Les effets principauxrelevés par H. BENSON sont : 
– diminution des battements de coeur
– diminution de la fréquence respiratoire
– diminution de la consommation en oxygène
– diminution du taux de lactate plasmatique
– régulation de la tension artérielle
– le cerveau produit des ondes alpha et théta.

D’autres auteurs reprennent les mêmes données ; pour E. MARIEB,la méditation peut produire :

“un état physiologique qui se situe presque exactement à l’opposé de l’hyperactivité d’origine sympathique. Les fréquences cardiaque et respiratoire s’abaissent, la consommation d’oxygène et le métabolisme diminuent, et les tracés électroencéphalographiques indiquent un état de relaxation profonde. Cette réaction généralisée diffère considérablement des effets locaux habituels de l’activité parasympathique, et elle tendrait à prouver que l’adepte de la méditation maîtrise consciemment son fonctionnement autonome.”
(In E. MARIEB, Anatomie et physiologie humaines, p. 472)

Dans le livre “Creative Meditation” de R. PETERSON, on trouve de nombreuses références à propos des recherches sur la méditation et ses effets. Michaël MURPHYet Stephan DENOVANont fait une étude monumentale intitulée : “The Physical and Physiological Effects of Meditation : A Review and Comprehensive Bibliography,1931-1988.

Dans “The Meditative Mind : The Varieties of Meditation Experience”, Daniel Goleman, psychologue et écrivain au New York Times, a résumé un nombre remarquable d’effets physiologiques de la méditation (et de la relaxation) :
« – probablement le bénéfice physiologique le plus remarquable de la méditation, ce qui est rattaché en général plutôt à des techniques de relaxation, est la chute de la pression sanguine.

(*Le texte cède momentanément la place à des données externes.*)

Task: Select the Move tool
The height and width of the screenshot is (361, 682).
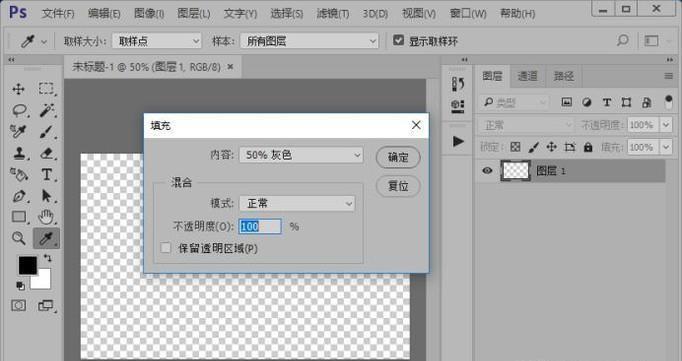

Même le National Institute of Health (NIH) a recommandé la méditation (associée aux restrictions de sel et recommandations diététiques) avant toute prescription de médicaments comme premier traitement des hypertensions légères.

– La relaxation que l’on trouve dans la méditation diminue les douleurs de l’angine de poitrine et les problèmes d’arythmies, diminue les taux de cholestérol et peut améliorer la vasodilatation au niveau du cœur.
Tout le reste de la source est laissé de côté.